The father of a young navy sailor who took her own life had to be removed from a recruitment event after an extraordinary interjection.
The father of a young woman who took her own life after a traumatic experience in the Australian Navy has interrupted a recruitment event to warn other young women to stay away.
Alan Bailey was filmed at the ‘I can, you can women in Defence luncheon” on the Gold Coast on Saturday taking the podium amid protests for him to leave.
He told potential recruits in attendance that they should consider an alternative career path after his daughter Teri joined a growing list of navy and ADF veterans who have taken their lives in recent months.
Teri Bailey took her own life on her 25th birthday in December after claiming she was subjected to an attempted sexual assault and then abused by the navy when she made a formal report.
“Ladies, please make an informed decision before you are recruited.
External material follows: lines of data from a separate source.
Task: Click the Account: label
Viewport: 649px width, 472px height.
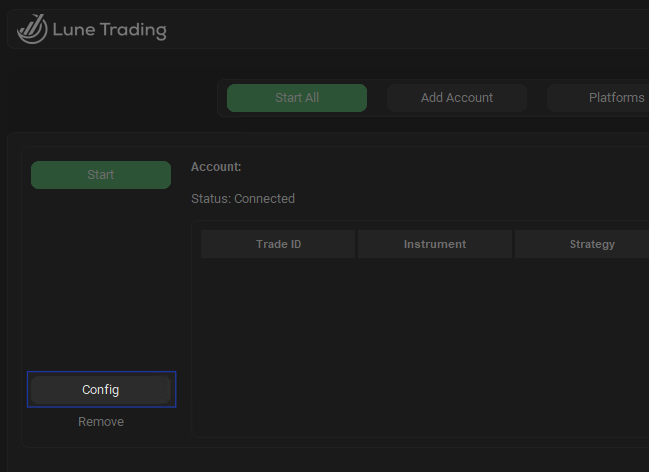Action: pos(216,167)
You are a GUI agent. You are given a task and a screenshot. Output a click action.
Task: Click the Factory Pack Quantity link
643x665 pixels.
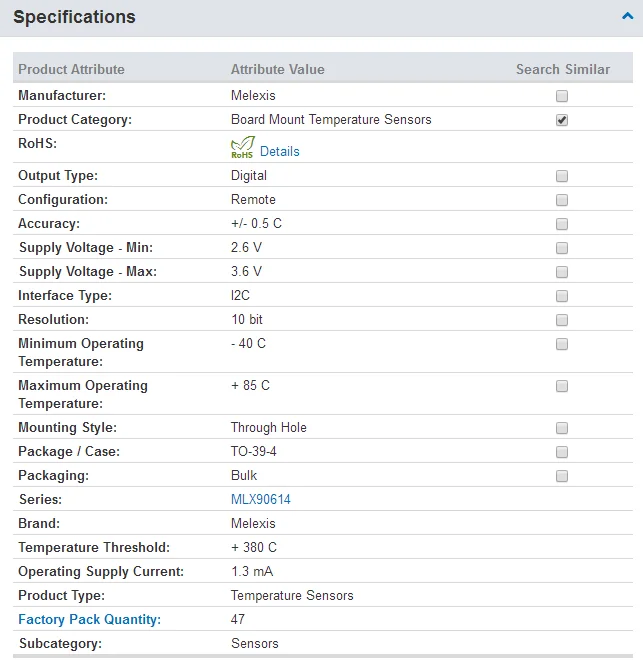click(x=89, y=619)
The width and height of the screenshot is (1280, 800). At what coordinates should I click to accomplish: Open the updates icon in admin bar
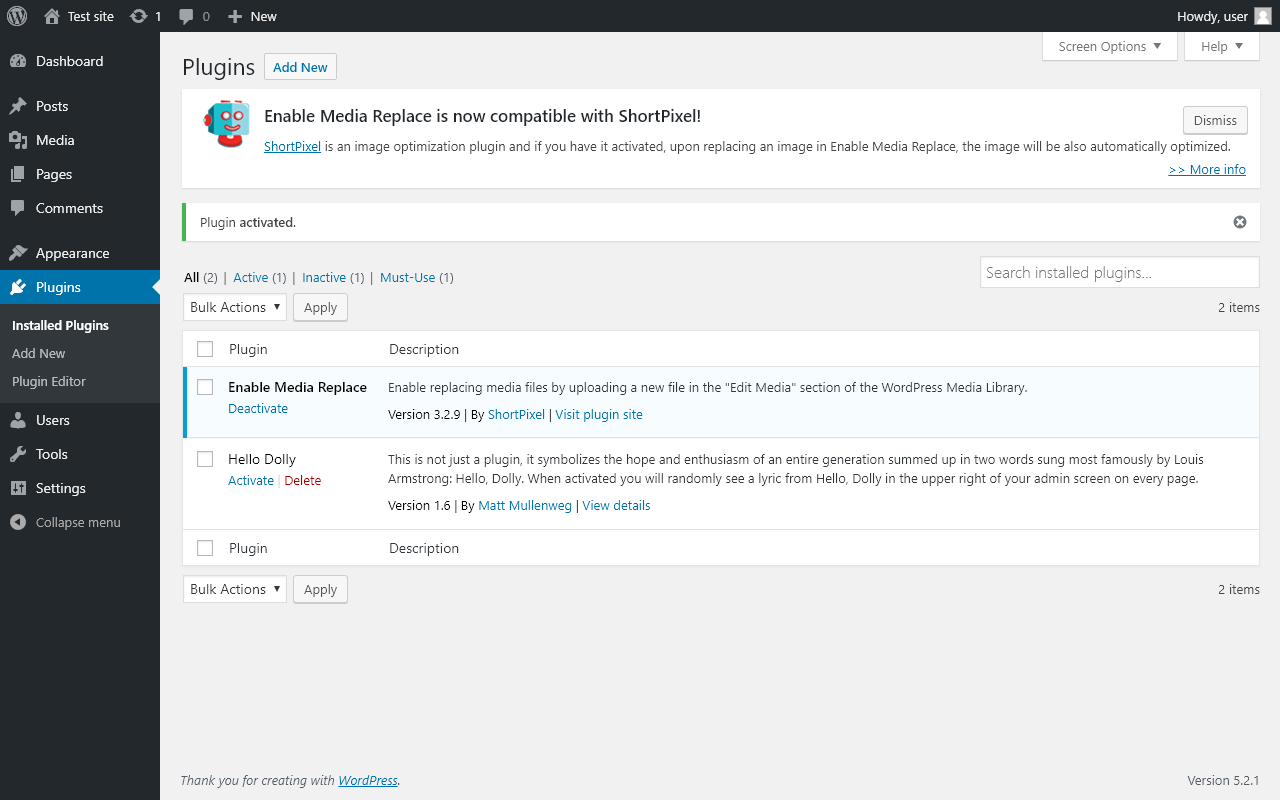tap(139, 16)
Do your own research into psychological, sexual and physical abuse in the ADF before you sign your life away,” Mr Bailey said in a video from the event.
“Explain why the suicide rate in the ADF is more than double that of civilians,” he said.
He told the crowd his daughter “took her own life” after she “got PTSD from this lot”.
“The abuse, when she reported it … she was told ‘get out of my office or I’ll break your other leg and throw you overboard’,” he claimed.
“(Defence) knows (suicide) takes place. They’ve witnessed it and they’ve ignored it.”
The Daily Telegraph reports that Ms Bailey, who served aboard HMAS Cairns, dislocated her knee three times after joining the Navy at the age of 18. When she opted to have surgery, she was labelled a “sea dodger”.
“After her surgery she was severely bullied by her peers and called a ‘sea dodger’, to say she only received surgery for her injury so that she could avoid doing her training out at sea,” Mr Bailey said.
“She also told me she had her hair pulled, was spat on and groped (during her service).
“She also was threatened by another patient in the ward who had managed to get hold of a syringe.”
He said bullying his daughter claimed to experience included a torch being shone in her face “every hour” as she struggled with sleep deprivation.
She was formally discharged on October 23, 2015 and took her own life on December 8 last year. The Telegraph reports that a note she left behind named people who had wronged her.
Julie-Ann Finney, who lost her own son, navy veteran David Finney, to suicide, is advocating for a royal commission into Australian veteran suicides.
Mr Finney served his country for 20 years before leaving the navy with post-traumatic stress disorder.
He reached out to the Department of Veterans’ Affairs, saying he needed help. But he did not receive any and subsequently took his own life.
Mrs Finney told news.com.au she had been in communication with Mr Bailey and thought he was a “legend” for speaking up on the weekend.
The news comes amid a spate of veteran suicides, including 15 in the last three months. Many of those have been linked to the navy.
Clearance diver and Australian Navy veteran Max Gunn tragically took his own life at the start of the month – the latest in a growing list of veteran suicides that has advocates and grieving families demanding a royal commission.
In tributes to the former Tactical Assault Group member, Gunn was remembered as a “kind and wonderful brother”.
“It is with a heavy heart that we announce the passing of LSCD Max Gunn, who tragically passed away last week,” read one tribute on a page dedicated to advocacy for veterans.
“LSCD Max Gunn was a professional member of the clearance diving branch and Tactical Assault Group East and had transitioned out of Defence one year ago.
“The information from his mates points to a kind and wonderful brother who will be greatly missed. Max had a reputation for his brutal honesty, skills and professionalism. He was an extremely well respected member and friend.”